Learning about leadership styles can help people understand their preferred way of working with others and find strategies to improve processes and results. There are several different perspectives on leaderships styles. Daniel Goleman’s article in the Harvard Business Review offers six styles to consider:
This style of leadership is more directive, and the leader expects their team to do what they are told to do. Decisions are often made quickly and strategically, and teams are kept on track as a result. However, employees may feel ignored or restricted.
This leadership style focuses on inspiring and motivating teams toward change and innovation. These leaders can establish a high level of trust with employees and rally them around a shared vision or end goal. In environments where existing processes are valued, the desire to change can make some employees uncomfortable.
Affiliative leaders have the attitude that “people come first.” They place a high priority on removing roadblocks and fostering team harmony. This can boost morale and lead to a high level of trust, which can improve employee performance and create a positive company culture. However, this style can be challenging to maintain, and some of the leader’s priorities may not be addressed in a timely manner.
This style focuses on participative teams working together to discuss options and coming to a consensus. Creativity and innovation are encouraged, which improves job satisfaction among employees and team members. However, constantly trying to achieve consensus among a group can be inefficient.
Pacesetting leaders are focused on performance and results. The leader expects excellence from their team and from themselves, and therefore they lead by example. This style can be effective for short term projects and goals where the results are critical. If this style is pushed over a long period of time, it can increase stress and burnout.
The coaching leadership style uses teaching and mentorship to direct teams. Feedback through effective communication helps their teams visualize the goals behind what they’re doing. This style does require time and patience, and the team needs to be receptive to this style for it to be effective.
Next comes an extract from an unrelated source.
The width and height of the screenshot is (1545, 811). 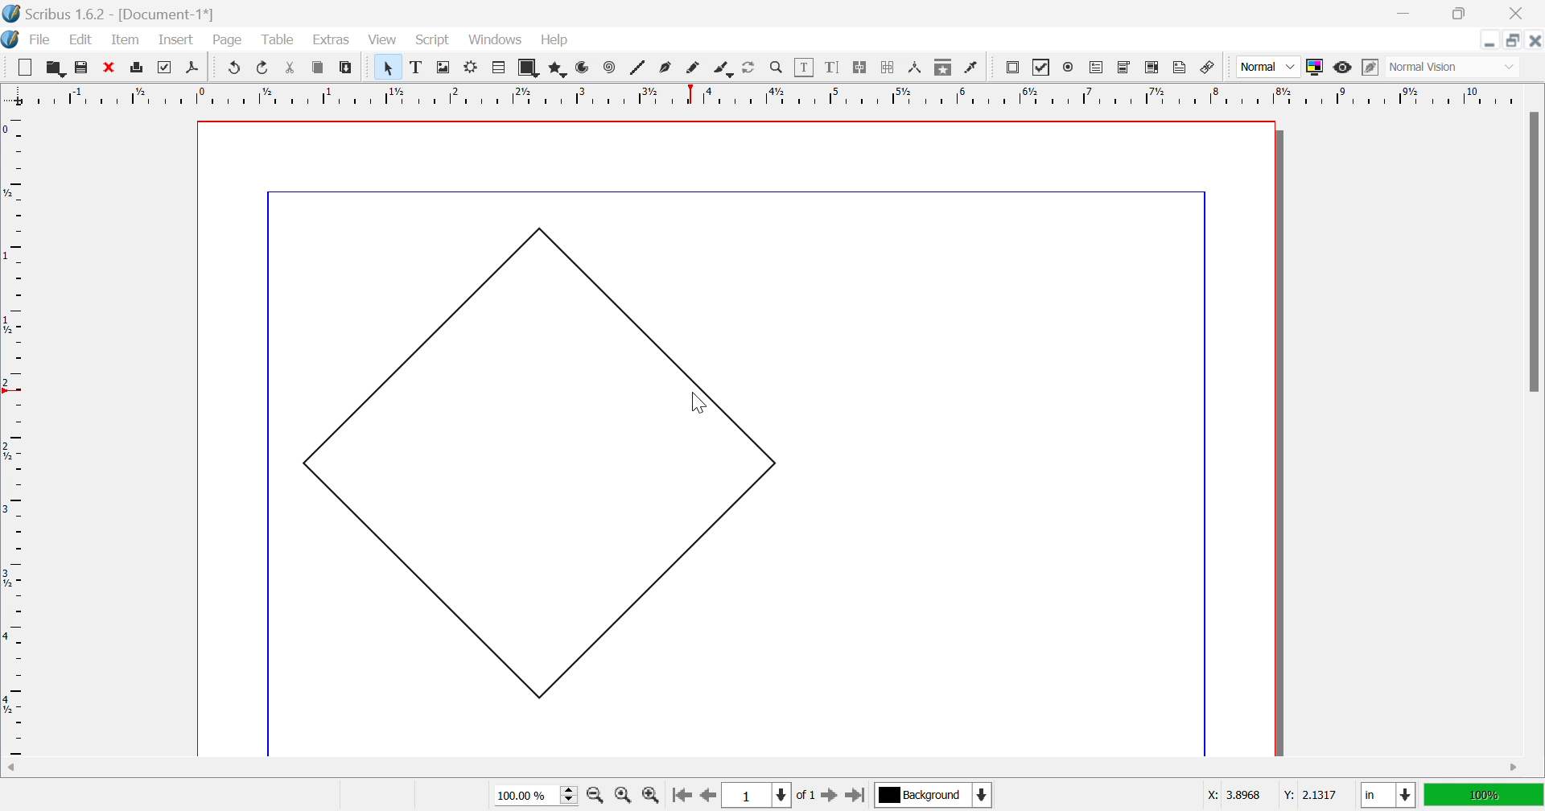 I want to click on Ruler, so click(x=14, y=435).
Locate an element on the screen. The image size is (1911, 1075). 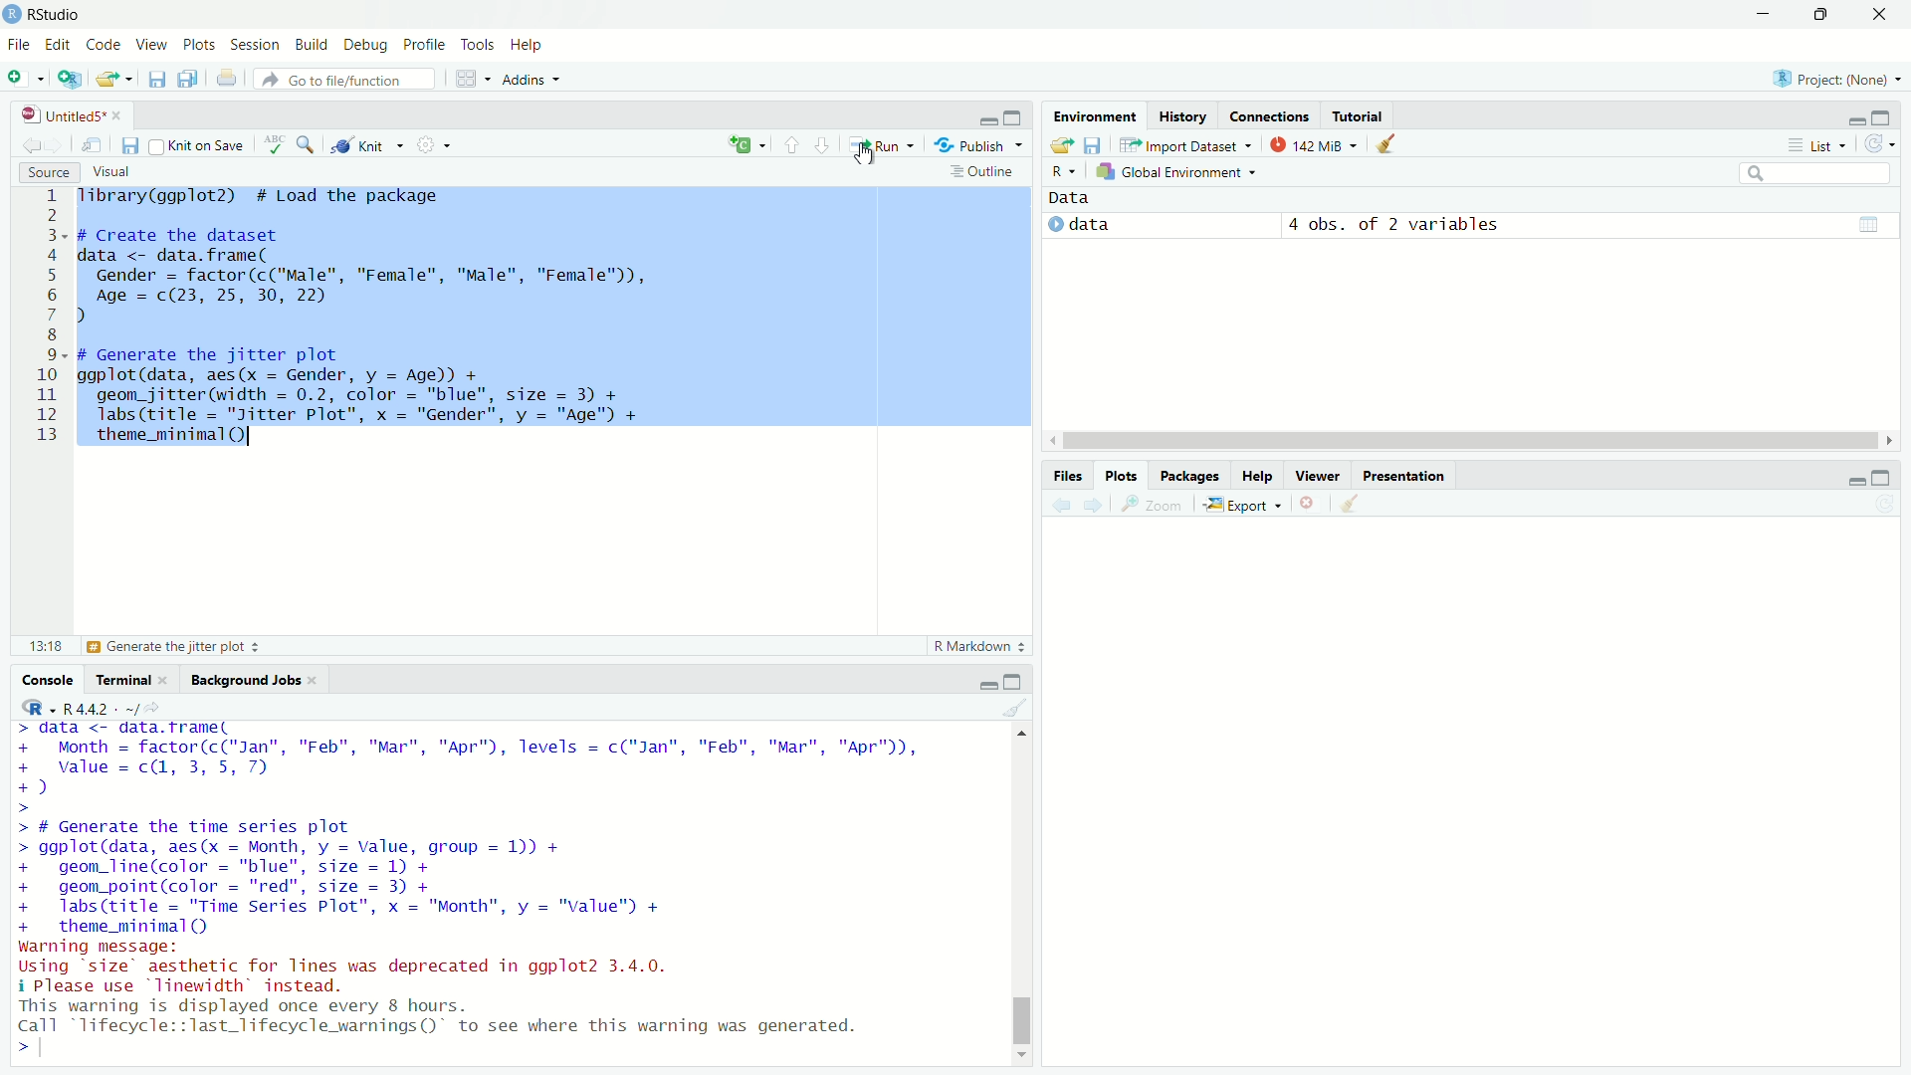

Otherwise, coaching may be seen as micromanagement.
It’s important for all leaders to consider what styles they use; many leaders use multiple styles. Every style can be effective or ineffective, depending on the circumstances and the team. Mentorship can be a great way for leaders to develop different styles they would like to try. Understanding what style works best with different groups of people in different situations can drive an entire organization toward success.